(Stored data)
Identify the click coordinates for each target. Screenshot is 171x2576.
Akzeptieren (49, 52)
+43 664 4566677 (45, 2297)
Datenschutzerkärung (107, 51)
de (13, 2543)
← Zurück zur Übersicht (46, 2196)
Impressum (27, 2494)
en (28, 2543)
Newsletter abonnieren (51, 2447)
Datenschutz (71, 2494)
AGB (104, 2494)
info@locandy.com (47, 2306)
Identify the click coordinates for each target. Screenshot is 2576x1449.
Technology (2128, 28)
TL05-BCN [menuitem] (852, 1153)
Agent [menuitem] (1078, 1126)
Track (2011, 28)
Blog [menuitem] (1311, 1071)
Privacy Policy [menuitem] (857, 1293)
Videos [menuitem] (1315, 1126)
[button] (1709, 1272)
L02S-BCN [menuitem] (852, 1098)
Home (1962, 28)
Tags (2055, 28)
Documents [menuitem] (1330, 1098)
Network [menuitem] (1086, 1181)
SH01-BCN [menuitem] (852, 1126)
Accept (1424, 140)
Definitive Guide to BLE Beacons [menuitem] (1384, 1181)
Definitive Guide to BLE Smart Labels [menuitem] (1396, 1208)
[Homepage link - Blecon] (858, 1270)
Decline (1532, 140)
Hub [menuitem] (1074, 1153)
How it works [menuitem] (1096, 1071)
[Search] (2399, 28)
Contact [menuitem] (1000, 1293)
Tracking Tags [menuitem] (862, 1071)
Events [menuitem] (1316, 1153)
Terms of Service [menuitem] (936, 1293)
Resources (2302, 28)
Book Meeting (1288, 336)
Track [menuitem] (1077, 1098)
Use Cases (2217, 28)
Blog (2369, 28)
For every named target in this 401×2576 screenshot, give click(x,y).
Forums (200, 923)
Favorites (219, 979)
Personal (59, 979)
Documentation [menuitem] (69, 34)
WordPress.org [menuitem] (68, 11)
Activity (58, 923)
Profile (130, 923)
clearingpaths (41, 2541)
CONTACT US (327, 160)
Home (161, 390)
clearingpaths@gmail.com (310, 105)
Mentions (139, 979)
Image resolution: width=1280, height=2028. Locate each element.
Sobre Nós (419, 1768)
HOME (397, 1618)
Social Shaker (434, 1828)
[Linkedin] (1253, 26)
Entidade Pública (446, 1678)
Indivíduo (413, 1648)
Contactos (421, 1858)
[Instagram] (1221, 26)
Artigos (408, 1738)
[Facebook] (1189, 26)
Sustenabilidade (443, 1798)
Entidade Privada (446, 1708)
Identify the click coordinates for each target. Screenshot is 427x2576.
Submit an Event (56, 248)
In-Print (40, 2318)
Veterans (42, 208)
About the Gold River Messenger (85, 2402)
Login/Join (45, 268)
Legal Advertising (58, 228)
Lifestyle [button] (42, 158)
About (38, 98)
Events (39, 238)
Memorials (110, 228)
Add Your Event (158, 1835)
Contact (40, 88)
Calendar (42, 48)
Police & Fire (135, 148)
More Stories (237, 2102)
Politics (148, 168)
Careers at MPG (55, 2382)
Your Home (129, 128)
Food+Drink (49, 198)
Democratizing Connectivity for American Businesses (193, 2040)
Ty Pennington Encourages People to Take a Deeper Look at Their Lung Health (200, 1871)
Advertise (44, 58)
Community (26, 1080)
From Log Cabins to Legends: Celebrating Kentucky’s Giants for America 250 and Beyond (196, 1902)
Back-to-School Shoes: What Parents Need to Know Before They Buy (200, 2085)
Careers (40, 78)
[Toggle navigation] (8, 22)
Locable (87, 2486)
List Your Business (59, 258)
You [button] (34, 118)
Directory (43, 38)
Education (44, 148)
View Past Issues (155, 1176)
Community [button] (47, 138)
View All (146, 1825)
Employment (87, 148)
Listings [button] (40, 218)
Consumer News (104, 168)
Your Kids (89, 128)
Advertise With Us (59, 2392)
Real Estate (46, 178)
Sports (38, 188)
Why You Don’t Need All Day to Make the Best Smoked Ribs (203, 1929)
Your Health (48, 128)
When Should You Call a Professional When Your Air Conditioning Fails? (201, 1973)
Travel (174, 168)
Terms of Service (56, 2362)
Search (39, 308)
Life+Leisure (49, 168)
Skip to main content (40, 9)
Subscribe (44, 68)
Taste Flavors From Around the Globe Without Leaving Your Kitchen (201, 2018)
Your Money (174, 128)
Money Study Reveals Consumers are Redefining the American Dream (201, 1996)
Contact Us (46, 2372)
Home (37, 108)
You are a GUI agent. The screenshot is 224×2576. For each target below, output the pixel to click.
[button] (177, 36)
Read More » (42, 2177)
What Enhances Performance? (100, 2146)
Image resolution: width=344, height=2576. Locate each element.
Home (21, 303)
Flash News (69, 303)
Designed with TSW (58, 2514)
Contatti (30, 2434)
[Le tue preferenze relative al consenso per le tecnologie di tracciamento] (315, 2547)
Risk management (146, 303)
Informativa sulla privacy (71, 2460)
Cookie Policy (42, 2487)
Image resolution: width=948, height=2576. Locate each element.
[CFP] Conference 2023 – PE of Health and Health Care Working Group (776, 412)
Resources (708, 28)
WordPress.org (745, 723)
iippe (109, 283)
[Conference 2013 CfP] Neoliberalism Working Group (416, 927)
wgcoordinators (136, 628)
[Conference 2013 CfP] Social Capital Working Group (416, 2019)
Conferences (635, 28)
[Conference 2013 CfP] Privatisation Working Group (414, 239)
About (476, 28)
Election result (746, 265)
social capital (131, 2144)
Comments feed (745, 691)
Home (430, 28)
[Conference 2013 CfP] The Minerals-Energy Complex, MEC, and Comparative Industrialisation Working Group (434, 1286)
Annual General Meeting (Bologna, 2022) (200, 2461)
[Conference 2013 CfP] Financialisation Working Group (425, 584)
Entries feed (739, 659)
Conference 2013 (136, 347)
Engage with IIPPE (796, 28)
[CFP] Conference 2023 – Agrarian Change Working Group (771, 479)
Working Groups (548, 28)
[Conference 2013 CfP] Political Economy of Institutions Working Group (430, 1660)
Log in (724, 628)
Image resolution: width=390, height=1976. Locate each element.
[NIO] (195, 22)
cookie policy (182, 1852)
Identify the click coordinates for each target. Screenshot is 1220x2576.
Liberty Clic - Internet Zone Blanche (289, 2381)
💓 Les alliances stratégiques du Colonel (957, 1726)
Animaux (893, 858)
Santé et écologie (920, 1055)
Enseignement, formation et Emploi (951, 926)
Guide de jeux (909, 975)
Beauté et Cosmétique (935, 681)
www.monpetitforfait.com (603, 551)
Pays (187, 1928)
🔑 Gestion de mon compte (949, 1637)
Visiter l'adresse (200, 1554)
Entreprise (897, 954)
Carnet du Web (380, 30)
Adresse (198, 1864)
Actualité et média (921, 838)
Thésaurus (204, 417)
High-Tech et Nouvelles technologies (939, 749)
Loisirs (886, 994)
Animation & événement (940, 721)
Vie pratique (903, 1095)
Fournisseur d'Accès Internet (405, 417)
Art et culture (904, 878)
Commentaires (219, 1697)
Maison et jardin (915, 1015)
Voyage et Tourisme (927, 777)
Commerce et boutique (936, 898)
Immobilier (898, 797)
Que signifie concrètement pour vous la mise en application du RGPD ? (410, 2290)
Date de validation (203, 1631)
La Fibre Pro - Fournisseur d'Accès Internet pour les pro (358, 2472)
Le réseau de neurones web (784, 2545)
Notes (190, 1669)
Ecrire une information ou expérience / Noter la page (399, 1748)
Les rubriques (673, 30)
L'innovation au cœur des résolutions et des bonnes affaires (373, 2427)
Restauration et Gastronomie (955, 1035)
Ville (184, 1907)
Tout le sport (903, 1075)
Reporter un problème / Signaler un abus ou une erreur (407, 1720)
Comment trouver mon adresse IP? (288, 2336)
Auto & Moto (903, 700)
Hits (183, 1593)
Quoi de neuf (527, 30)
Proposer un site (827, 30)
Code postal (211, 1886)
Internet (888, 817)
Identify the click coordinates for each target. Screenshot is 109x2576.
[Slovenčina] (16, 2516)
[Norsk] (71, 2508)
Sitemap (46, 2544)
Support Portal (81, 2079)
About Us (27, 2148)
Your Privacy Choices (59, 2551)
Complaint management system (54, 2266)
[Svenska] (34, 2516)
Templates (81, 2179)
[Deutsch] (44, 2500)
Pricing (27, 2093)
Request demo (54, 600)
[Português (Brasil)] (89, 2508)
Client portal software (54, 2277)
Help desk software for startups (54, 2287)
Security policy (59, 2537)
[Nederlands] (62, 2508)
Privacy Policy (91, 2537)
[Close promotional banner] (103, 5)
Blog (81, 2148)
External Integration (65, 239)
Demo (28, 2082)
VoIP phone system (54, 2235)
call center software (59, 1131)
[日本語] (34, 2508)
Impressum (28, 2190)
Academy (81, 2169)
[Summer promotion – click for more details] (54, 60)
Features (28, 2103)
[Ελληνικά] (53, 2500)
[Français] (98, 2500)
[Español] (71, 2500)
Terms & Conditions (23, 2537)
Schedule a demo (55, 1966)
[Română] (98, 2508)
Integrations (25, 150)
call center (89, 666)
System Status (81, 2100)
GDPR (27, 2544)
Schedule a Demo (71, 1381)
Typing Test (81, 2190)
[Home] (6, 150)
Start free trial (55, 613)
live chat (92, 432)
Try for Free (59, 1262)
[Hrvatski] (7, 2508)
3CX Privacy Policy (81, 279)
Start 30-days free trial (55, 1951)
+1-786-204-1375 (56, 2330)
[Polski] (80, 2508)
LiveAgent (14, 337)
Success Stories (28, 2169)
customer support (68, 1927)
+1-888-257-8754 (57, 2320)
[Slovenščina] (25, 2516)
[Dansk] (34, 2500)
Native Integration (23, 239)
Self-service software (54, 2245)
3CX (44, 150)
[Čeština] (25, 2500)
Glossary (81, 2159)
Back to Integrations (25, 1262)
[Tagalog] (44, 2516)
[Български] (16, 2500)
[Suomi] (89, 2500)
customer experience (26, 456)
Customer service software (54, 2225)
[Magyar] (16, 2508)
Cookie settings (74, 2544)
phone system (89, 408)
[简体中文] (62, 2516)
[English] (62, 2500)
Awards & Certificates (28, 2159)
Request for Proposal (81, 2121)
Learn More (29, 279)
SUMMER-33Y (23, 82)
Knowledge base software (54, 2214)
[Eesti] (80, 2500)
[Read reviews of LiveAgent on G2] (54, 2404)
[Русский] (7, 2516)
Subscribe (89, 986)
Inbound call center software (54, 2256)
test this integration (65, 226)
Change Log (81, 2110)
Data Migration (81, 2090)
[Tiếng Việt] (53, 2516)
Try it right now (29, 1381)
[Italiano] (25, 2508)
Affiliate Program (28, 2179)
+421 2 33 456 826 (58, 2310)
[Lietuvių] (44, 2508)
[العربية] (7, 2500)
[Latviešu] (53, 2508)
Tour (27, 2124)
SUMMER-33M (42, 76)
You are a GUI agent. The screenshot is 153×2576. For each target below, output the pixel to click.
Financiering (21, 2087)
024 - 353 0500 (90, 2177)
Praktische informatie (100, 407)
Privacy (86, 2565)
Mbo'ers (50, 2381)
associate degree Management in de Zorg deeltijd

What the task requires: Copy the stretch of the records above that runs from the line with "[Français] (98, 2500)" through the line with "live chat (92, 432)". Both end lines belong in the copy, and nothing else does.

Exercise result:
[Français] (98, 2500)
[Español] (71, 2500)
Terms & Conditions (23, 2537)
Schedule a demo (55, 1966)
[Română] (98, 2508)
Integrations (25, 150)
call center (89, 666)
System Status (81, 2100)
GDPR (27, 2544)
Schedule a Demo (71, 1381)
Typing Test (81, 2190)
[Home] (6, 150)
Start free trial (55, 613)
live chat (92, 432)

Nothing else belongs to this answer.